(Pixel coordinate grounding data)
******
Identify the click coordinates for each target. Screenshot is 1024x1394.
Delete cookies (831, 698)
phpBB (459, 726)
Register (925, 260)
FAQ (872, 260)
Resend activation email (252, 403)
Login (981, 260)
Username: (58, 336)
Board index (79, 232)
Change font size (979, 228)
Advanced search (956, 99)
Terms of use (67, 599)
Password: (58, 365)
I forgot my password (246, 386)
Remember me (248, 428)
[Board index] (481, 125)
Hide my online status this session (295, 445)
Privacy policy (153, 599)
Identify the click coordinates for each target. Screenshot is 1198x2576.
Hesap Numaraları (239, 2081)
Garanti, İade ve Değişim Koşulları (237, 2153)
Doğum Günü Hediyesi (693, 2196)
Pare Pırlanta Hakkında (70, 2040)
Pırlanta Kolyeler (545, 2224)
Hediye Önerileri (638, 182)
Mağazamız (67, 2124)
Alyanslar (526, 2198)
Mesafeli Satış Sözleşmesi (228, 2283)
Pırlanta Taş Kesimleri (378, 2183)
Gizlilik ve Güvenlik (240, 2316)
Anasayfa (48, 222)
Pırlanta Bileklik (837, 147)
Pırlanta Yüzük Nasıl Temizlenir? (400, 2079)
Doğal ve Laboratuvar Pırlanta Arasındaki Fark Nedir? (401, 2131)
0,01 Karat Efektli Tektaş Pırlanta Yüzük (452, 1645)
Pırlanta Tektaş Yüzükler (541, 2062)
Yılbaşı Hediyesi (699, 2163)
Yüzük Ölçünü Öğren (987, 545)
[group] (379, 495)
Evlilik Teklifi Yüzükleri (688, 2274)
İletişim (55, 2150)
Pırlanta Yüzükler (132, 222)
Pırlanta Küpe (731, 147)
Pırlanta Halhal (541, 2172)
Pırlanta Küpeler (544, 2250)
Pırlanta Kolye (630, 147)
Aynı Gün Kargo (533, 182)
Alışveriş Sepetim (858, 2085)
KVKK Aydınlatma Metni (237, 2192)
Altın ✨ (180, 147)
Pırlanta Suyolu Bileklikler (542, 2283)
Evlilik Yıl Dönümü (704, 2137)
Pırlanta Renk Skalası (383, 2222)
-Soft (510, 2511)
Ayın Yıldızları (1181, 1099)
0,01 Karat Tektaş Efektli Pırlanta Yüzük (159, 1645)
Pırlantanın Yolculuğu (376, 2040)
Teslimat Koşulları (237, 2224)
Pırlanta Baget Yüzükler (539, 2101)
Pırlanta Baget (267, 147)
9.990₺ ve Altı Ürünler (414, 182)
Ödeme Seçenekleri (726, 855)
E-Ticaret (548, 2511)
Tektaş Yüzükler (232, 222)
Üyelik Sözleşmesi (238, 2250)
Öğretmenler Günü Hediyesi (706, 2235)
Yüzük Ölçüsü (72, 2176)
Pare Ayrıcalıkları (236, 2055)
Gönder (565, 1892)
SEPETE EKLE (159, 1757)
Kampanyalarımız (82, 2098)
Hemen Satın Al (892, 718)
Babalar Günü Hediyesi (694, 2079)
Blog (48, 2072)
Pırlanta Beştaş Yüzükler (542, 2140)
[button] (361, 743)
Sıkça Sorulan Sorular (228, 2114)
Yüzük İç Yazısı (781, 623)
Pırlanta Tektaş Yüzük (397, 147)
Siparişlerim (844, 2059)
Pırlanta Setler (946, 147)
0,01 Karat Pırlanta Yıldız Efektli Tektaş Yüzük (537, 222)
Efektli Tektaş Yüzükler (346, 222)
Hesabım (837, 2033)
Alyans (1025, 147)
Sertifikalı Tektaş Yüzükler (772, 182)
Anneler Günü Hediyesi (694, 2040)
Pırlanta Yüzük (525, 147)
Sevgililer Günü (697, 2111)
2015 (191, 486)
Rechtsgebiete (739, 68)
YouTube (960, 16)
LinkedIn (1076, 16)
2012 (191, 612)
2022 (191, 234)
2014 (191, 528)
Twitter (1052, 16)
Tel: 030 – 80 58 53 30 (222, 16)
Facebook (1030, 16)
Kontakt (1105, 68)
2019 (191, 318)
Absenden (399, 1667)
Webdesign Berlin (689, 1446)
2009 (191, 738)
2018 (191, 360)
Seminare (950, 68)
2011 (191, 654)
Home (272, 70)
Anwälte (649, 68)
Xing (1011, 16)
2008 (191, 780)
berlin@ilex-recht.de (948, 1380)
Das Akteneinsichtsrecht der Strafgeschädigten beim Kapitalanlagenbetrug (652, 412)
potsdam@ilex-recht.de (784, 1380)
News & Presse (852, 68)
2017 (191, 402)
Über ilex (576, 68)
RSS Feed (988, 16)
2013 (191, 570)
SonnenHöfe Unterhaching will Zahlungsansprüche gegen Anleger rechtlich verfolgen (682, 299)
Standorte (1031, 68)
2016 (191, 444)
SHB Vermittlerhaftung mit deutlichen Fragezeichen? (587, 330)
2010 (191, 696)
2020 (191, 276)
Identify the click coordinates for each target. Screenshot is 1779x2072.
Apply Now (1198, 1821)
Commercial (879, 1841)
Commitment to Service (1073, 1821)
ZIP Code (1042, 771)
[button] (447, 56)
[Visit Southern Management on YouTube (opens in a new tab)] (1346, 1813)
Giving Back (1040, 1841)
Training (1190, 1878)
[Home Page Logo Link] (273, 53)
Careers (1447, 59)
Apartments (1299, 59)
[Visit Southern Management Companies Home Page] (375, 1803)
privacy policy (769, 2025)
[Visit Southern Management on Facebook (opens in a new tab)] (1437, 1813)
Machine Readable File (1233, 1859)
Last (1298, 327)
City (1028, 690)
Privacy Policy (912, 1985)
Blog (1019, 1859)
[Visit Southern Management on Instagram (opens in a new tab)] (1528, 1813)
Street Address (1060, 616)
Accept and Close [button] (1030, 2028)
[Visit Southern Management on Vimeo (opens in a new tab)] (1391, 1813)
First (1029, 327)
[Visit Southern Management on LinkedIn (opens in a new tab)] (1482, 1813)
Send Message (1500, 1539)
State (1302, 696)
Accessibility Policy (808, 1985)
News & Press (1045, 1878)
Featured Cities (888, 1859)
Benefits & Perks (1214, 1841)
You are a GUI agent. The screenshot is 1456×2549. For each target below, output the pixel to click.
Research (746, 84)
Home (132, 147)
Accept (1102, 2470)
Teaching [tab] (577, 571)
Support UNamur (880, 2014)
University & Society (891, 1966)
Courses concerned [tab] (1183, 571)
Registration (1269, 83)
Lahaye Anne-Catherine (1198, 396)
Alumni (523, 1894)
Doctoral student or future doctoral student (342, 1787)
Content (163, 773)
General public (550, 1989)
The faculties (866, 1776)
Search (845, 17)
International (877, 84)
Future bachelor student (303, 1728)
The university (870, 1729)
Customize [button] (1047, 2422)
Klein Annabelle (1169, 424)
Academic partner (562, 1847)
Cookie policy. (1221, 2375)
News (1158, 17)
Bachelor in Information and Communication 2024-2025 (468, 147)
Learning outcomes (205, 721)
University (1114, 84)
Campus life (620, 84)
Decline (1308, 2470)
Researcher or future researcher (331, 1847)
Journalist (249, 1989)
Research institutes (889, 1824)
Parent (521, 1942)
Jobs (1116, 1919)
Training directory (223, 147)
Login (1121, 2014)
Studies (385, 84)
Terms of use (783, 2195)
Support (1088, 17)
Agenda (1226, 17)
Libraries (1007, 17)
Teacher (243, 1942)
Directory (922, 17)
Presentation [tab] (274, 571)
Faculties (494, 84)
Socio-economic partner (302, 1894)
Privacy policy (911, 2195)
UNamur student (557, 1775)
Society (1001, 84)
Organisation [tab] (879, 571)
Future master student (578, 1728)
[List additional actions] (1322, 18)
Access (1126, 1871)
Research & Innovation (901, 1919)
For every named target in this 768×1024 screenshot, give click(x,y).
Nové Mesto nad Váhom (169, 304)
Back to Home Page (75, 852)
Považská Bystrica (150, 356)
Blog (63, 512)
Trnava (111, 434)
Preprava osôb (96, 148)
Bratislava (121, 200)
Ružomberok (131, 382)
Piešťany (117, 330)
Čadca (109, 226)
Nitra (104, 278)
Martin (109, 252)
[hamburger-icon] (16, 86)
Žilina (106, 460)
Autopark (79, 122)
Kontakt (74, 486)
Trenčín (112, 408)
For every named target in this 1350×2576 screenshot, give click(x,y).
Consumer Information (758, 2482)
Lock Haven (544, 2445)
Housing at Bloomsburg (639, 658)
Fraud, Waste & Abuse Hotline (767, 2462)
******
(Aim of the task)
Write out every line of the data that holds the word "LinkedIn".

(Result of the exercise)
LinkedIn (1076, 16)
[Visit Southern Management on LinkedIn (opens in a new tab)] (1482, 1813)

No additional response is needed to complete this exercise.